The measurements of mid-facial depth were referenced to Kim et al. (12). Four sagittal planes and three horizontal planes were identified as follows to evaluate the mid-facial depth. The bilateral inner (IP) and outer (OP) sagittal plane extended through the orbitale and the outermost rim of the sella, respectively. The horizontal planes were paralleled to the FH plane, including the FH plane (L1), the plane through the anterior nasal spine and paralleling to the FH plane (L3), and the plane (L2) bisecting L1 and L3. The facial depth of hard tissue and soft tissue was measured from the anterior edge of the maxilla and soft tissue to the coronal reference plane on three horizontal planes (Figure 4).
Figure 4. Measurements of the mid-facial depth. (A) Sagittal plane.The horizontal planes are paralleled to the FH plane, including the FH plane (L1), the plane through the anterior nasal spine (L3), and the plane (L2) bisecting L1 and L3. (B) Coronal plane.
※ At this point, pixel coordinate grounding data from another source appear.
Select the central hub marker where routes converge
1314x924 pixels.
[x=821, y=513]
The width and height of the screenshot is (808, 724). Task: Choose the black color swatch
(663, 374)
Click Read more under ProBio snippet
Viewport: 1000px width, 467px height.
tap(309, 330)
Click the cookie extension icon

The bilateral inner (IP) and outer (OP) sagittal planes extend through the orbitale and the outermost rim of the sella, respectively. (C) Horizontal plane. The dotted line (a and a') represents soft tissue facial depth, and the solid line (b and b') denotes hard tissue facial depth.
The measurements of the maxillary sinus were referenced to the previously reported methods by Hamdy and Abdel-Wahed (13). Dolphin Software 3D rendering was used to measure the maxillary sinus. First, the borders of the maxillary sinus were defined, and the threshold value was set as 55 to gain the largest measurement. Subsequently, the MSV was automatically calculated through semiautomatic segmentation. The height of the maxillary sinus (MSH) was measured from the lowest point of the cortical boundary of the orbital floor to the most inferior border of the cortical boundary of the sinus floor. The width (MSW) and the length (MSL) of the maxillary sinus were measured as the maximum mediolateral and anteroposterior dimensions on the cross section along the root of the zygoma on each side, respectively (Figure 5). In order to measure the nasal cavities, the following were demarcated: nasion, anterior nasal spine, posterior nasal spine, sella, and the most inferior point of the spheno-occipital synchondrosis (Figure 5).
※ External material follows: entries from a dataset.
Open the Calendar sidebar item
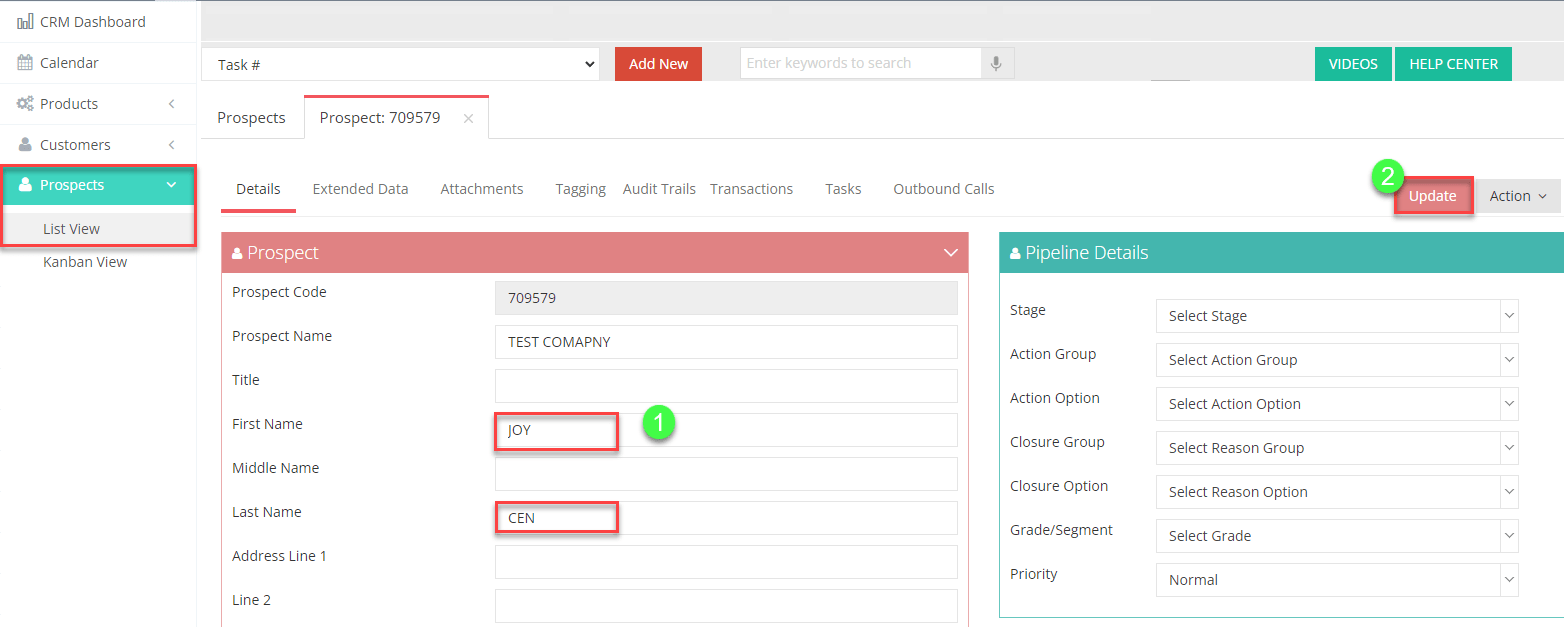click(69, 63)
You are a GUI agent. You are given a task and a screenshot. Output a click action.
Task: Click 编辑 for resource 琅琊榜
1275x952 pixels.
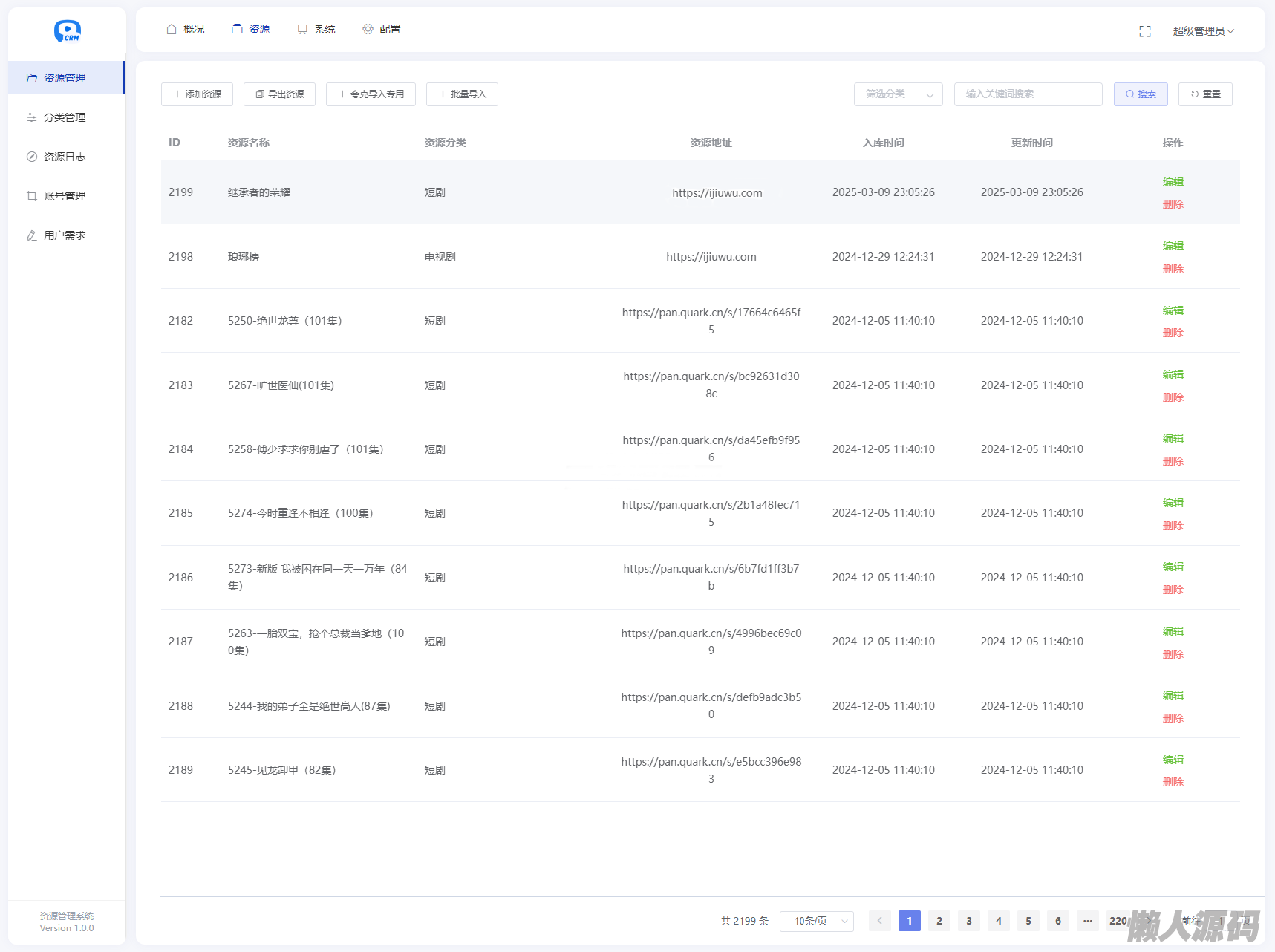pos(1173,246)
Figure 5. Measurements of the maxillary sinus and nasal cavity. (A–C) Maxillary sinus boundaries and maxillary sinus volume. (D–F) Nasal cavity boundaries and nasal cavity volume. (G) The height of the maxillary sinus. (H) The width of the maxillary sinus and the length of the maxillary sinus.
Statistical analysis
All images were measured by two trained examiners, and intraclass correlation efficiency was used to test intra-observer reliability. The Shapiro–Wilk test was carried out to evaluate the distribution of the dependent variable, and the results showed abnormal data distribution. Therefore, the Wilcoxon signed-rank test was performed to evaluate the changes in maxillary width, facial depth, maxillary sinus, and the nasal cavity between T0 and T1. In addition, multiple linear regression analysis was applied to evaluate the correlations between facial depth change and the following four variables: ΔMSV, ΔNV, ΔNW, and ΔMW. This analysis was also conducted to determine whether ΔNV was related to ΔMSV, ΔNW, and ΔMW. All data were collected with SPSS statistical software (version 23.0, IBM Corp, Armonk, NY, United States); P < 0.05 indicated statistical significance.
Results
Because there was no difference between the left and the right sides, the average value of both sides was used for analysis. In all sagittal and horizontal planes, the facial depth increment of hard tissue (1.10–1.52 mm) was slightly greater than that of soft tissue (0.91–1.36 mm). In the horizontal plane, the increment on the L1 plane (0.91–1.13 mm) was lower than that on the L2 plane (1.05–1.38 mm), whereas the greatest increase was observed on the L3 plane (1.22–1.52 mm). In the sagittal plane, all measurements of mid-facial depth showed a significant increase after RME treatment (P < 0.001) (Table 1). The average mid-facial depth increment on the outer sagittal plane (1.28 mm) was approximately 0.35 mm higher than that on the inner sagittal plane (0.93 mm).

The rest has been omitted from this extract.